--- Data provided Enclosed Below ---

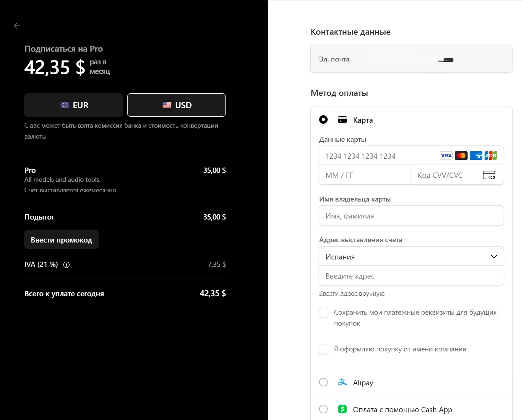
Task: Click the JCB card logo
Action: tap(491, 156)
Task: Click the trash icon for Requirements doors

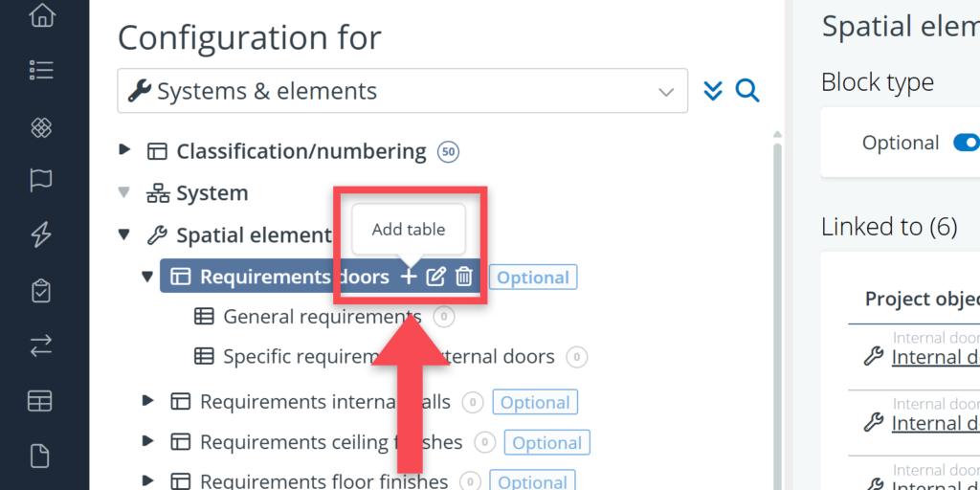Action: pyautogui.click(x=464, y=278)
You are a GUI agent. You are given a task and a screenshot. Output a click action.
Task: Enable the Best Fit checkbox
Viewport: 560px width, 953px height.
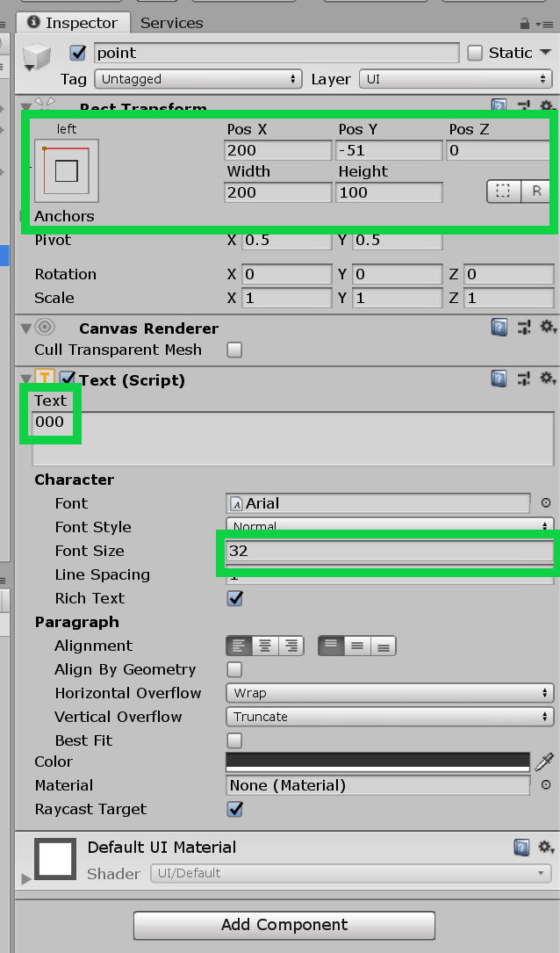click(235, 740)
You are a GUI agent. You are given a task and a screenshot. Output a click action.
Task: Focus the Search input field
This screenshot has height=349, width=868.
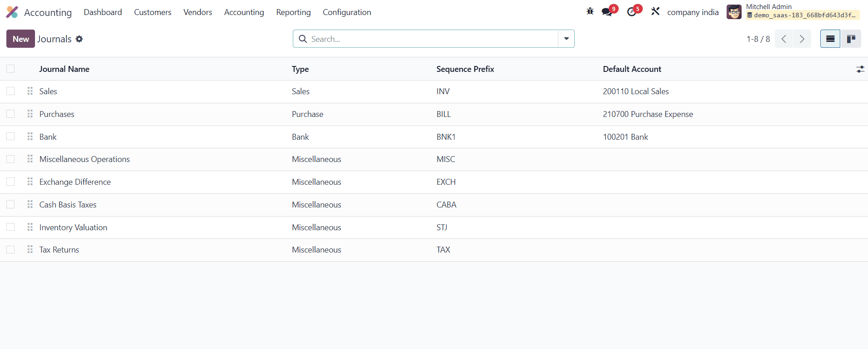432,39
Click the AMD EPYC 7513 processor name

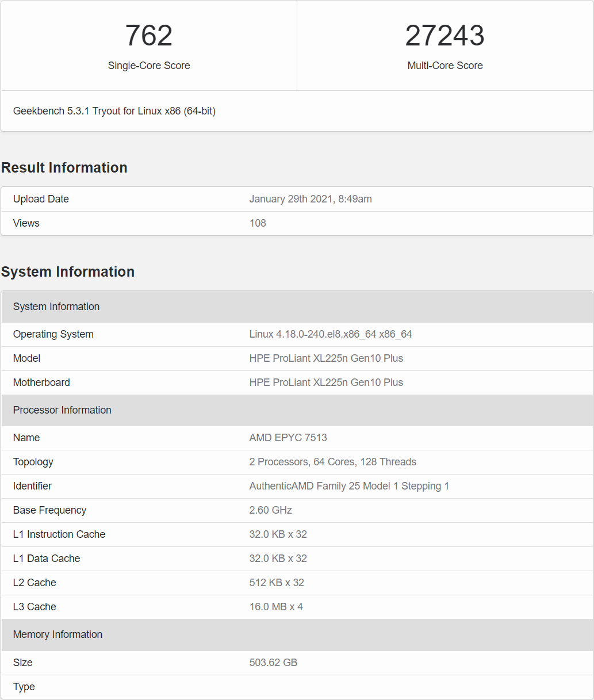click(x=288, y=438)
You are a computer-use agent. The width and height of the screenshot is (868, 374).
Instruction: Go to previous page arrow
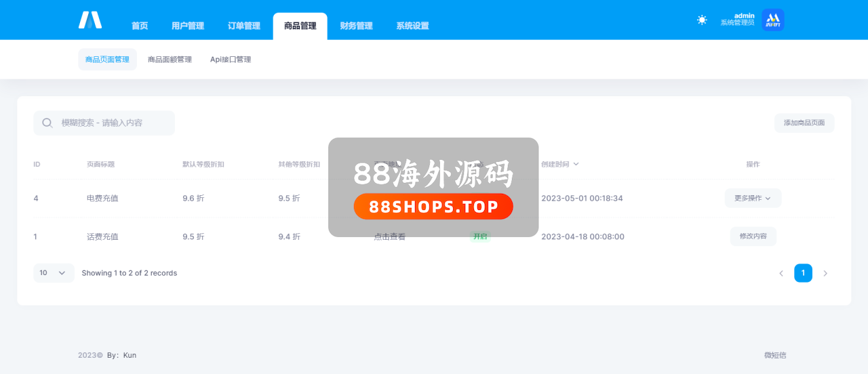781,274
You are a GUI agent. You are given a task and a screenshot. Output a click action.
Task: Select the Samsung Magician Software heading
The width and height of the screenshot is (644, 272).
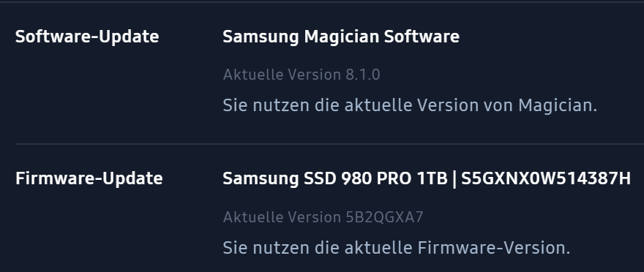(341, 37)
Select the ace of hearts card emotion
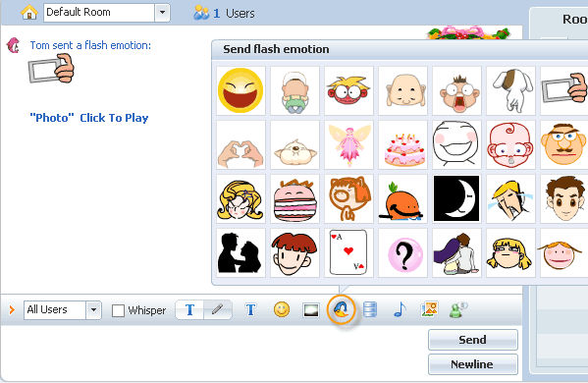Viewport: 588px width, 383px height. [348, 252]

--- End of Enclosed Data provided ---
--- Data provided Enclosed Below ---

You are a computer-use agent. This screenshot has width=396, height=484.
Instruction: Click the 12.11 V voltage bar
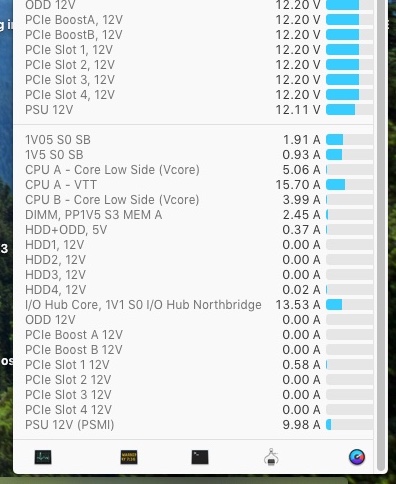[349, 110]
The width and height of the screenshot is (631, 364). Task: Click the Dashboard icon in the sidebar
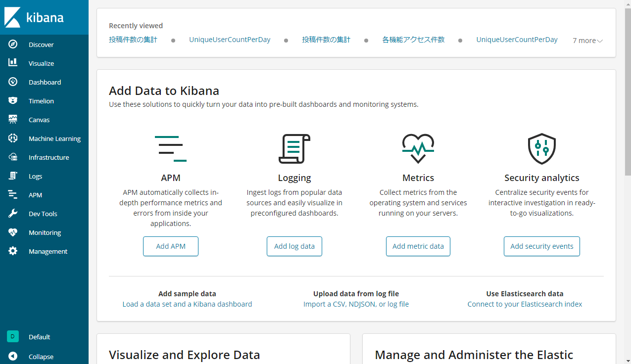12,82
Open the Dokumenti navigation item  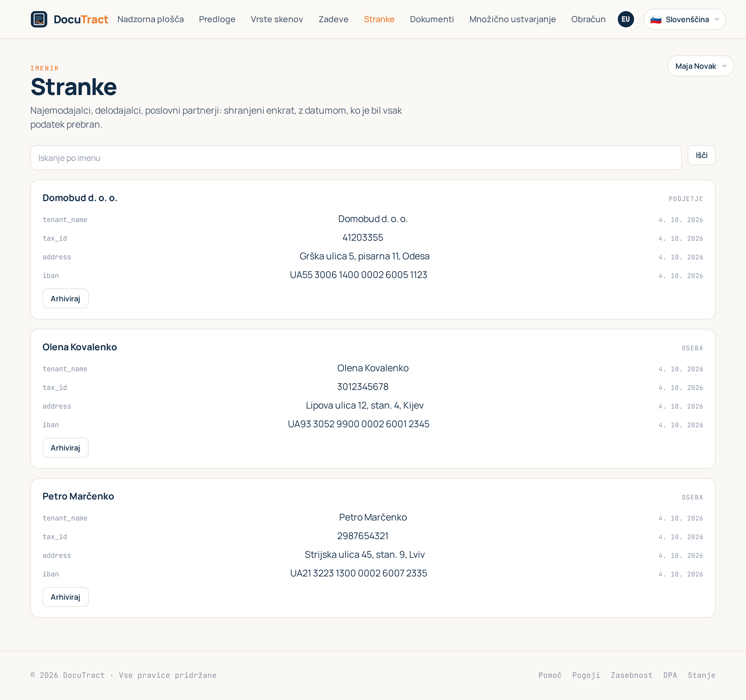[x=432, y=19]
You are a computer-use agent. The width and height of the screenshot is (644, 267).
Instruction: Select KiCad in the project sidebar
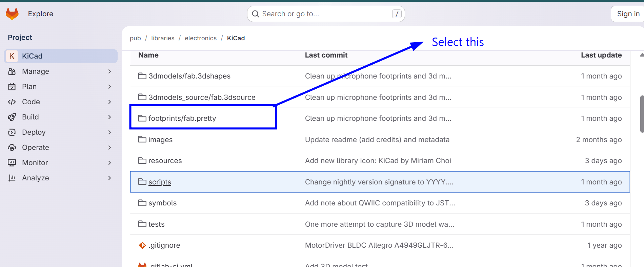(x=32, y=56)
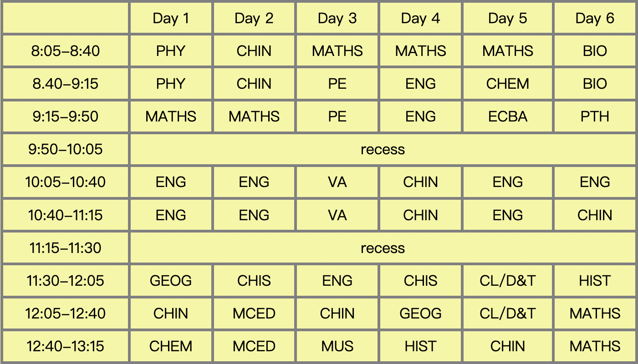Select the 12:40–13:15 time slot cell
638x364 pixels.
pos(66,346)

--- End of Enclosed Data provided ---
--- Data provided Enclosed Below ---

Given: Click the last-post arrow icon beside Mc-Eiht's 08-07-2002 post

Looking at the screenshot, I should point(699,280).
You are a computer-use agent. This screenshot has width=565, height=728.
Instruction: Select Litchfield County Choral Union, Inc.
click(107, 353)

--- End of Enclosed Data provided ---

Work to be completed: Each line of the entries that contains the word "computer" should be listed.

Response area:
You are a computer-use agent. The width and height of the screenshot is (868, 374).
You are a computer-use agent. This screenshot has width=396, height=484.
You are a computer-use agent. The width and height of the screenshot is (644, 267).
You are a computer-use agent. This screenshot has width=565, height=728.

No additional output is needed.